Unsharp masking with a narrow high-pass filter can increase the apparent sharpness of the image, making fine details easier to identify. On the other hand, unsharp masking with a wide high-pass filter can increase the contrast of the regions adjacent to the edge, altering the overall impression of contrast in the image. Sufficiently wide unsharp masking profiles can even induce the Cornsweet illusion, where the entirety of adjacent regions change in appearance.

However, unsharp masking can also introduce objectionable countershading around an edge, frequently referred to as haloes. In these cases, the contrast enhancement detracts from the image, providing neither improved understanding nor aesthetic quality. The same operation can be interpreted as an enhancement in some cases, while it's interpreted as an artifact in others. We present a method of introducing perceptually-symmetric countershading profiles and conduct a perceptual study to determine the amount of local contrast that can be introduced by our operator without becoming objectionable. The goal is to find a boundary between where the result is considered contrast enhancement and artifact.

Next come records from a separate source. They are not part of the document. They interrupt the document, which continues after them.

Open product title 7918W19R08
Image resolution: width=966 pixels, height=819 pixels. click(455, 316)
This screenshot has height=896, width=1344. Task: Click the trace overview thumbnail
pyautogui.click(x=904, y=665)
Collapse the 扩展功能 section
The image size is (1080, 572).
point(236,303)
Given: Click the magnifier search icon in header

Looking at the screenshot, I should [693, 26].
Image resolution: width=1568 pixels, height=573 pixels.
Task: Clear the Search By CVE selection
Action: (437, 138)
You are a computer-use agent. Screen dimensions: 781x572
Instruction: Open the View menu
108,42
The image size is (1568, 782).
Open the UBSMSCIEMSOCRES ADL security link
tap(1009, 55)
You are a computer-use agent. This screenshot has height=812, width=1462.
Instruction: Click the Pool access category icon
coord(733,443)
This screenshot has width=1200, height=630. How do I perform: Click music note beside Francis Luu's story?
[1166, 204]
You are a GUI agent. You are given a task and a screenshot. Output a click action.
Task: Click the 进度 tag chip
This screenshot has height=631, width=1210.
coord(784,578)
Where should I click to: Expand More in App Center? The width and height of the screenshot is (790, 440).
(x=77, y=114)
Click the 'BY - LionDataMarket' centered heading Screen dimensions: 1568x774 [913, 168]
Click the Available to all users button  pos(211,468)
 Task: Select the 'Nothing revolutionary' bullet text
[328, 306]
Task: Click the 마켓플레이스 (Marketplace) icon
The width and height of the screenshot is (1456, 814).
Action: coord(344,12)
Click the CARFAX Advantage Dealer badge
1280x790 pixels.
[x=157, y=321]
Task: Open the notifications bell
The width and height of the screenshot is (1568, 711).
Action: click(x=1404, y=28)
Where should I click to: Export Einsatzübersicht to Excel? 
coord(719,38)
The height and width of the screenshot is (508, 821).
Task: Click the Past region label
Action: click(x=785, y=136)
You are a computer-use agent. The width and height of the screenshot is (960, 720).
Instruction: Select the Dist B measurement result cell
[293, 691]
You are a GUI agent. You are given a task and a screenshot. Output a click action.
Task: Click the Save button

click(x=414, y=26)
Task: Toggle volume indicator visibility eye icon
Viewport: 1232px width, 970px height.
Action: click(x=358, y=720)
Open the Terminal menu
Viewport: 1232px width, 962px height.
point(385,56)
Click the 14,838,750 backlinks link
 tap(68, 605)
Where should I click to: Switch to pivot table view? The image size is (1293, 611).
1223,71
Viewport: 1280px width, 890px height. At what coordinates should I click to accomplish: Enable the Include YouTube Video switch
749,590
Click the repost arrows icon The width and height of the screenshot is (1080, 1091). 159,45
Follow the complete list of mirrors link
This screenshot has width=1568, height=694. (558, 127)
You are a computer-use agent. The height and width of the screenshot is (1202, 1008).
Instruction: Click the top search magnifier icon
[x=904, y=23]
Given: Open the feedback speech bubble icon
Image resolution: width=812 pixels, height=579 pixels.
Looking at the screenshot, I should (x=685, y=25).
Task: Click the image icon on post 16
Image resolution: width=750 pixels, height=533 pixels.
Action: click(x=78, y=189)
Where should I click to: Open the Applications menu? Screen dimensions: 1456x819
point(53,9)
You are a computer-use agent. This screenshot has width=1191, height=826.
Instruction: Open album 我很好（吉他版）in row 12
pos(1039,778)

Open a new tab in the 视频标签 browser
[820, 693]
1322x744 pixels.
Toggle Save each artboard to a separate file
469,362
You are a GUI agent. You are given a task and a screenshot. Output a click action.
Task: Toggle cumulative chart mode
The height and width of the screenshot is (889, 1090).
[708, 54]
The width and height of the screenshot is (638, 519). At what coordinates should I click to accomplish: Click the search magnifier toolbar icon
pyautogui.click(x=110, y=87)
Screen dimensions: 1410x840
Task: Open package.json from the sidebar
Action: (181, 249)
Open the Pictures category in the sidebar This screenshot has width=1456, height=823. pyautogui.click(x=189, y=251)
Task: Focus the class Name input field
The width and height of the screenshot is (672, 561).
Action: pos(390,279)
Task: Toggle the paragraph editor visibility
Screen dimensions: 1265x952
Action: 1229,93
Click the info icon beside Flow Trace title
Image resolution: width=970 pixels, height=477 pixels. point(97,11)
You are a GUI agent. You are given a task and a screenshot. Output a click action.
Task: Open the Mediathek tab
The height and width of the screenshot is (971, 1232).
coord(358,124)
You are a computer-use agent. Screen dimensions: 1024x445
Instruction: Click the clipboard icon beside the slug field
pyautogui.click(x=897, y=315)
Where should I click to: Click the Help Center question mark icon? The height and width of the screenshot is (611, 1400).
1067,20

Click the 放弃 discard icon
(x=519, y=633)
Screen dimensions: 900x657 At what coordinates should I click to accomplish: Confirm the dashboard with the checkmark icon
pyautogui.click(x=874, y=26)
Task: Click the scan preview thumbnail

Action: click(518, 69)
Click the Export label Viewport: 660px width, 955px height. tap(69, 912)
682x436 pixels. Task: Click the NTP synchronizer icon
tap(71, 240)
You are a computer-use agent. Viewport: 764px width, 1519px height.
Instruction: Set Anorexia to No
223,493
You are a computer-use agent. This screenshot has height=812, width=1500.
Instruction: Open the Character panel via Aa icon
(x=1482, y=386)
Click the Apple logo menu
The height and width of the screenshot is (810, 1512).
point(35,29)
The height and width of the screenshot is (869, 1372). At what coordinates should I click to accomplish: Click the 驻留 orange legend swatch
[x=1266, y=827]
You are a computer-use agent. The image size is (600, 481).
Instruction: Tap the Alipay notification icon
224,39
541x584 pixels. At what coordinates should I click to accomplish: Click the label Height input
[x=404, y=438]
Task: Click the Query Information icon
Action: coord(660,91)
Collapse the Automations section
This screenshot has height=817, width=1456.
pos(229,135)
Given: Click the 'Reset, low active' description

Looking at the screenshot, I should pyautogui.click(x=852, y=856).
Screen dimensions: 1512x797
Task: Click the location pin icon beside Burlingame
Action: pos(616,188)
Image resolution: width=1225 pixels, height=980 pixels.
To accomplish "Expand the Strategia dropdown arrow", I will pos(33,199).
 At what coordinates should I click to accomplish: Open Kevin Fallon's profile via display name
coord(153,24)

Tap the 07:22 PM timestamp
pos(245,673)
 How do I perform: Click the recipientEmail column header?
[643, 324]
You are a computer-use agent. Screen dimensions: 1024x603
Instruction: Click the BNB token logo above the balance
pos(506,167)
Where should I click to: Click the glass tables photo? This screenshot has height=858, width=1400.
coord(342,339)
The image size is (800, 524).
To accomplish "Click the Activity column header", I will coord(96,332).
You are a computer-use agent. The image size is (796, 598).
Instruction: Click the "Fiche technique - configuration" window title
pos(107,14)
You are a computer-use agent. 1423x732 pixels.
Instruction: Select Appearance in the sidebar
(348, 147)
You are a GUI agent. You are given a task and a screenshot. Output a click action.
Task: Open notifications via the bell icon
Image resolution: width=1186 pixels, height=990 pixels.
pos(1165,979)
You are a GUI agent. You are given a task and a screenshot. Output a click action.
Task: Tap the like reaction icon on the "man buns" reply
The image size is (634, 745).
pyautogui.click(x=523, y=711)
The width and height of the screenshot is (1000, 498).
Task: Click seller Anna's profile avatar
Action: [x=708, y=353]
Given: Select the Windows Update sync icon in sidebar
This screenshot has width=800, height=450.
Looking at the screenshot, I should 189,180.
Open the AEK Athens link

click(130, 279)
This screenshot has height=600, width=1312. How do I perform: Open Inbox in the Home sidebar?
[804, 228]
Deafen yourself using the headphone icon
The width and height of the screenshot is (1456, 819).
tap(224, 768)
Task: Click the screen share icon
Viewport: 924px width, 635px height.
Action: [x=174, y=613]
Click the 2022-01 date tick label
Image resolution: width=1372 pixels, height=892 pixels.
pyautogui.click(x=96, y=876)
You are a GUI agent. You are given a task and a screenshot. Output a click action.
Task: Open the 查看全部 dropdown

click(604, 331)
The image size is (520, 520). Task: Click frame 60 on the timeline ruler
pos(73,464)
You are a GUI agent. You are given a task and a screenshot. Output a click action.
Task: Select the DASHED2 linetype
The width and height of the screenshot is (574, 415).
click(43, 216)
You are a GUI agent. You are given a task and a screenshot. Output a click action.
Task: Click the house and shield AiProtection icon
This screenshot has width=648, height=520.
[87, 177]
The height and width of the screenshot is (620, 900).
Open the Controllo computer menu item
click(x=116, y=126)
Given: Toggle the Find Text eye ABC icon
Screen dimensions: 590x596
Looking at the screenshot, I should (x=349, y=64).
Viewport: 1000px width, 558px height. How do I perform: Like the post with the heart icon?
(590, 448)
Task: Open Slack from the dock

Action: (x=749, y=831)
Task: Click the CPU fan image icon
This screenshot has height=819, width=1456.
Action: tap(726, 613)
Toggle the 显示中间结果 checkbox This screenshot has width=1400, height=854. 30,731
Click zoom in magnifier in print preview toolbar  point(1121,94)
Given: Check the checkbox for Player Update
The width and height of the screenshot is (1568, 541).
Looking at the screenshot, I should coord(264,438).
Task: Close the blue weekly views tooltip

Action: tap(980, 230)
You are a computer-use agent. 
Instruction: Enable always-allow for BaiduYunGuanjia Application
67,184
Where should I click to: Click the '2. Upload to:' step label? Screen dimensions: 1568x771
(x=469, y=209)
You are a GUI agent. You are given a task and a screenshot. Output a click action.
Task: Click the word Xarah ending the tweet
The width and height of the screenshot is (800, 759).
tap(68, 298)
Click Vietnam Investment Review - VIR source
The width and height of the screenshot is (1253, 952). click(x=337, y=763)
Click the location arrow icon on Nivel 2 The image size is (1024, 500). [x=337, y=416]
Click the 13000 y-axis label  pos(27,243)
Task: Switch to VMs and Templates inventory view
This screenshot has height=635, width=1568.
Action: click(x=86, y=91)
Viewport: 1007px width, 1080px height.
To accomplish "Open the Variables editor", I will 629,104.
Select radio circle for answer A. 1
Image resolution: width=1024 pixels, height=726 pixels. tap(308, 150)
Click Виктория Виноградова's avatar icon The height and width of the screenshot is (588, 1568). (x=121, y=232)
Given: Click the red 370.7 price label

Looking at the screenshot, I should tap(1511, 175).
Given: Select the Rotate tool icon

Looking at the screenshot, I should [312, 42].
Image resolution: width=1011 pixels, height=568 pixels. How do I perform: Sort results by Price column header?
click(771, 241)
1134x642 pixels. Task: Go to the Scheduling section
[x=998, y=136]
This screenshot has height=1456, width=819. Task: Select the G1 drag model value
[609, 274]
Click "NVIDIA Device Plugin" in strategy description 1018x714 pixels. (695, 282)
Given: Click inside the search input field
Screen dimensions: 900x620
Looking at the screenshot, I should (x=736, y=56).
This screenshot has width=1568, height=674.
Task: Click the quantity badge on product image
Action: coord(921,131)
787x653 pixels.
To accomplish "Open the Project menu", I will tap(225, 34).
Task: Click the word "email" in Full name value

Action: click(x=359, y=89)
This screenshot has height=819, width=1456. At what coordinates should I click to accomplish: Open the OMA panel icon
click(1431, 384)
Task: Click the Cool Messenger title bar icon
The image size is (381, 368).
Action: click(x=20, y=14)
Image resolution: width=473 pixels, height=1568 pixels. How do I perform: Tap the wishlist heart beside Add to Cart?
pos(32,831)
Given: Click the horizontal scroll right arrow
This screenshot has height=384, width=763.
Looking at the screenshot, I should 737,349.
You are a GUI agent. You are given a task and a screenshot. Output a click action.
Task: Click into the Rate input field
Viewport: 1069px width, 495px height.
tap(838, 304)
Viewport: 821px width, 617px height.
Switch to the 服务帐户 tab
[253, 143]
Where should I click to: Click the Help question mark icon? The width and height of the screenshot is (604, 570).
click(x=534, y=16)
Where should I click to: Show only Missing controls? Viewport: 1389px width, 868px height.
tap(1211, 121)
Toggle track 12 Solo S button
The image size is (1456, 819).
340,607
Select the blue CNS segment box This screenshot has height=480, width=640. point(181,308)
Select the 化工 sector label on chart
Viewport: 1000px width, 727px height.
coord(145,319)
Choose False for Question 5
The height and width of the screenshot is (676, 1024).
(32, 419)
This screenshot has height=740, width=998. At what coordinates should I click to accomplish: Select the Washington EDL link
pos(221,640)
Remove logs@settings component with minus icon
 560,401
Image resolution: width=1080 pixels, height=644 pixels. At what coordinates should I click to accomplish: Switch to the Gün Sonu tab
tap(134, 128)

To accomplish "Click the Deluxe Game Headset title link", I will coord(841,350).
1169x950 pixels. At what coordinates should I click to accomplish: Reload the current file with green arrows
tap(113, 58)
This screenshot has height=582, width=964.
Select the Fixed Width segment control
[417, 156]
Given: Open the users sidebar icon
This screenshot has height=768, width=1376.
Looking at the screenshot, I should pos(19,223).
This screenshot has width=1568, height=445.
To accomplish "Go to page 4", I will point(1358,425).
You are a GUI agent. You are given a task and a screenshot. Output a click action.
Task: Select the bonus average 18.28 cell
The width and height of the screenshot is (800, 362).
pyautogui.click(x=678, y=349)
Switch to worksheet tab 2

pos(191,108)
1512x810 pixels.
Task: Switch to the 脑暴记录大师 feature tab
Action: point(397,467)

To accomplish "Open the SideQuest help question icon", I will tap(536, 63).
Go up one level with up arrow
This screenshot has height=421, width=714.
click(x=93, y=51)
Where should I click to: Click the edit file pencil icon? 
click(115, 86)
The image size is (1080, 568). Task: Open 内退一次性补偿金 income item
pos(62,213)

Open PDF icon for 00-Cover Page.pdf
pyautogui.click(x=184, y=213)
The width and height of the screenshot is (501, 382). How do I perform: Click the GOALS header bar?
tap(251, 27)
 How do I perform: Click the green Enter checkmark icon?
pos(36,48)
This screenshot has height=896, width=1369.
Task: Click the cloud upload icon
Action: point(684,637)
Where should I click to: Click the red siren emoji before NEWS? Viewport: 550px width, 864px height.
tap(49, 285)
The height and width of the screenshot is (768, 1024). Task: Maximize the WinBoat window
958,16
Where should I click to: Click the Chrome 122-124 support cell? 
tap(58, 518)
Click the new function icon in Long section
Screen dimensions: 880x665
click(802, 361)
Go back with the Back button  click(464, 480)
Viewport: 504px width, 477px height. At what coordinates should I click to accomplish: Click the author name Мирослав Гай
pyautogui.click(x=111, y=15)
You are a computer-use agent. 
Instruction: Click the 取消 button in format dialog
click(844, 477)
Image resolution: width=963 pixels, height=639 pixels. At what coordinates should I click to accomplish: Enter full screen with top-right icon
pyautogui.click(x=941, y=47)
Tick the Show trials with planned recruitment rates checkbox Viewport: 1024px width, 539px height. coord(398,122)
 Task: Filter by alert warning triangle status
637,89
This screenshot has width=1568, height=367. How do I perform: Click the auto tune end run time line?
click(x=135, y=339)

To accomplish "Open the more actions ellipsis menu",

We discover the perception of countershading profiles follows a U-shaped characteristic, where certain width profiles are considered unacceptable even if only slightly visible, separating adjacent regions of both wider and narrower countershading profiles with considerably higher levels of tolerated contrast. The regions of indistinguishable and objectionable countershading vary with the width of the countershading profile and its amplitude. The important observation is that countershading profiles indistinguishable from a plain edge provide only very limited contrast enhancement; thus the region below objectionable countershading needs to be used to achieve high-quality results. We find that these regions correspond to the various semantic descriptions of the images resulting from different unsharp masking parameters. The trough of the curve consists of profiles considered haloes, while narrower profiles were perceived to sharpen image features and wider profiles were perceived to enhance contrast.

The benefit of this work is an understanding of how changes in the profile width affect the perceived quality of countershading, including those resulting from image downsampling and changes in viewing conditions such as display dimensions and distance. The results of our study can be used to avoid introducing artifacts when performing local contrast enhancement. However, the scope of our findings is limited by the small set of conditions and local contrast operators we were able to investigate in our study, a trade-off necessary to obtain accurate results for that set. Moreover, we show that our findings cannot be explained by the existing perceptual models; thus these models cannot be used to extrapolate the data to a broader range of conditions. As such, while relevant to numerous methods, our results are best taken as guidelines when processing complex images.